AdaptivePELE – Package Description

adaptiveSampling Module

AdaptivePELE.adaptiveSampling.buildNewClusteringAndWriteInitialStructuresInNewSimulation(debug, controlFile, outputPathConstants, clusteringBlock, spawningParams, initialStructures, simulationRunner, processManager)[source]

Build the clustering object and copies initial structures from control file. Returns the clustering object to use and the initial structures filenames as string

Parameters
  • debug (bool) – In debug, it will not remove the simulations

  • controlFile (str) – Adaptive sampling control file

  • outputPathConstants (OutputPathConstants) – Contains outputPath-related constants

  • clusteringBlock (json) – Contains the new clustering block

  • spawningParams (SpawningParams) – Spawning params

  • initialStructures (list) – Control file initial structures

  • simulationRunner (SimulationRunner) – SimulationRunner Simulation runner object

  • processManager (ProcessesManager) – Object to synchronize the possibly multiple processes

Returns

Clustering, str – The clustering method to use in the adaptive sampling simulation and the initial structures filenames

AdaptivePELE.adaptiveSampling.buildNewClusteringAndWriteInitialStructuresInRestart(firstRun, outputPathConstants, clusteringBlock, spawningParams, spawningCalculator, simulationRunner, topologies, processManager)[source]

It reads the previous clustering method, and if there are changes (clustering method or related to thresholds), reclusters the previous trajectories. Returns the clustering object to use, and the initial structure filenames as strings

Parameters
  • firstRun (int) – New epoch to run

  • outputPathConstants (str) – Contains outputPath-related constants

  • clusteringBlock (json) – Contains the new clustering block

  • spawningParams (SpawningParams) – Spawning params

  • spawningCalculator (SpawningCalculator) – Spawning calculator object

  • simulationRunner (SimulationRunner) – SimulationRunner Simulation runner object

  • topologies (Topology) – Topology object containing the set of topologies needed for the simulation

  • processManager (ProcessesManager) – Object to synchronize the possibly multiple processes

Returns

Clustering, str – The clustering method to use in the adaptive sampling simulation and the initial structures filenames

AdaptivePELE.adaptiveSampling.checkIntegrityClusteringObject(objectPath)[source]

Test whether the found clustering object to reload is a valid object

Parameters

objectPath (str) – Clustering object path

Returns

bool – True if the found clustering object is valid

AdaptivePELE.adaptiveSampling.checkMetricExitConditionMultipleTrajsinRestart(firstRun, outputFolder, simulationRunner)[source]

Check the previous simulation data when restarting a simulation with a multiple trajectory metric exit condition

Parameters
  • firstRun (int) – First epoch to be run in restart simulation

  • outputFolder (str) – Folder of the previous simulation data

  • simulationRunner (SimulationRunner) – Simulation runner object

AdaptivePELE.adaptiveSampling.checkSymmetryDict(clusteringBlock, initialStructures, resname, reschain, resnum)[source]

Check if the symmetries dictionary is valid for the ligand

Parameters
  • clusteringBlock (json) – JSON block with the clustering-related parameters

  • initialStructures (list) – List with initial structures

  • resname (str) – Residue name of the ligand in the system pdb

  • reschain (str) – Chain name of the ligand in the system pdb

  • resnum (int) – Residue number of the ligand in the system pdb

Raises

AssertionError – If atoms are not found in the structure

AdaptivePELE.adaptiveSampling.cleanPreviousSimulation(output_path, allTrajs)[source]

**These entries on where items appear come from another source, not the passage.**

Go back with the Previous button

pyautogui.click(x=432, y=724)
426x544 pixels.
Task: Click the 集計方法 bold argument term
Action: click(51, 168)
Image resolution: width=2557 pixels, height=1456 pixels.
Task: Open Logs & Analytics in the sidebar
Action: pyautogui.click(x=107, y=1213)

Clean the uneeded data from a previous simulation

Parameters
  • output_path (str) – Path where the data is stored

  • allTrajs (str) – Path where the discretized trajectories for MSM are stored

AdaptivePELE.adaptiveSampling.cleanProcessesFiles(folder)[source]

Clean the processes files from a previous simulation :param folder: Folder where the files are stored :type folder: str

AdaptivePELE.adaptiveSampling.clusterEpochTrajs(clusteringMethod, epoch, epochOutputPathTempletized, topologies, outputPathConstants=None)[source]

Cluster the trajecotories of a given epoch

Parameters
  • clusteringMethod (Clustering) – Clustering object

  • epoch (int) – Number of the epoch to cluster

  • epochOutputPathTempletized (str) – Path where to find the trajectories

  • topologies (Topology) – Topology object containing the set of topologies needed for the simulation

  • outputPathConstants (OutputPathConstants) – Contains outputPath-related constants

AdaptivePELE.adaptiveSampling.clusterPreviousEpochs(clusteringMethod, finalEpoch, epochOutputPathTempletized, simulationRunner, topologies, outputPathConstants=None)[source]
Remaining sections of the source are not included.